Un professore di filosofia in preda ad una crisi esistenziale, una giovane studentessa curiosa ed intelligente, la fatica di trovare un senso alla vita e al mondo, e un piccolo stato USA. Ecco tutti i principali ingredienti di uno degli ultimi, affascinanti film di Woody Allen.

Lo si può amare oppure no, si possono amare le sue opere oppure no, ma penso sia fuor di dubbio che Heywood Allen – questo il reale nome del regista (la versione che tutti conosciamo è uno pseudonimo) – sia uno dei produttori cinematografici più brillanti e prolifici di Hollywood. Dopo pellicole acclamate e premiate, da Vicky Cristina Barcelona a Blue Jasmine, per citarne solo un paio, nel 2015 il regista newyorkese torna sul grande schermo con Irrational Man, in cui racconta la storia di Abe Lucas, docente di filosofia che si trasferisce a Rhode Island per insegnare in un’università.

Proprio al college Abe conoscerà Rita, una collega con cui inizierà una relazione sebbene questa sia già sposata, ma soprattutto la sua strada incrocerà quella di Jill, studentessa del suo corso. Se all’inizio del film la vediamo condurre una vita tranquilla e relativamente semplice, con un fidanzato innamorato, due genitori che la amano, e una comune carriera universitaria, fatta di lezioni e feste con gli amici, ben presto ella rimane in qualche modo stregata dal fascino cinico del professore. Abe si affida infatti alla filosofia nella sua ricerca di senso, in una vita che sembra non provare interesse per nulla.

Anche la storia con Jill non pare dargli uno scopo; ma ecco che un giorno, in un bar, i due ascoltano per caso la storia di una madre che sta per perdere l’affidamento dei figli per colpa di un giudice corrotto. Ed è così che all’improvviso Abe trova una causa a cui devolvere la sua esistenza. Il professore viene pervaso da una nuova e inaudita linfa vitale mentre progetta, e poi porta a compimento, di togliere la vita ad un’altra persona. Il fulcro della vicenda tuttavia non è l’omicidio praticamente perfetto che riesce a mettere in atto, ma l’impressionante lucidità con cui lo vediamo compiere un gesto completamente folle. In quella che pare una luminosa discesa verso l’inferno cui inevitabilmente un’azione del genere porta, Abe sprofonda sempre più quando, dopo che Jill ha scoperto la sua colpa e minaccia di denunciarlo se egli non si costituirà, decide di eliminare anche lei.

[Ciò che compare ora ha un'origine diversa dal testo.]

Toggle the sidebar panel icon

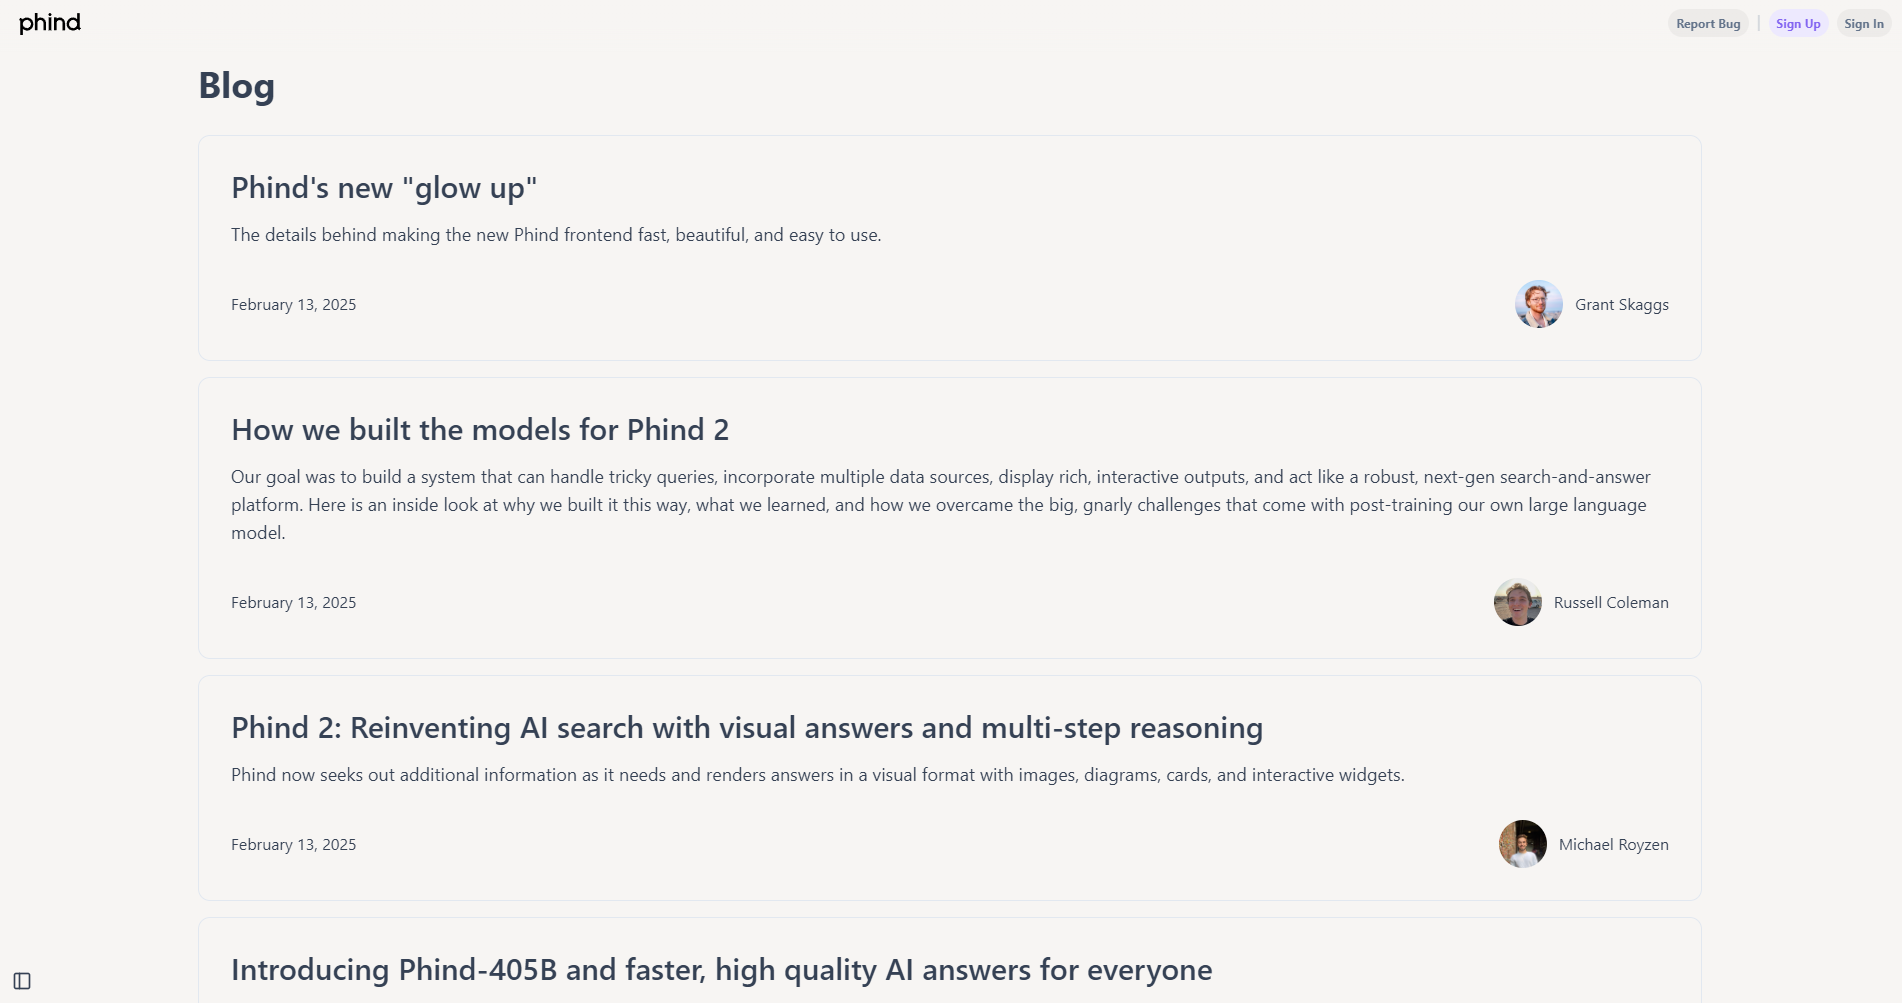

La pellicola ha chiaramente e indubbiamente lo stampo di Allen, dai colori, alle atmosfere, ai personaggi che sfociano in extrema ratio alla follia per sfuggire al disagio che si portano dentro. Una sempre brava e valente Emma Stone (nei panni di Jill) affianca un incredibile Joaquin Phoenix – cui verrebbe da domandare se riuscirà mai ad interpretare un personaggio sano di mente – che incarna mirabilmente un uomo cui il rimorso, la compassione, persino l’affetto, paiono essere totalmente estranei.

Niente spoiler sul finale, ma se volete vedere fino a che punto riesce a spingersi un essere umano per riempire di qualcosa – qualunque cosa – la propria vita, la visione è altamente consigliata.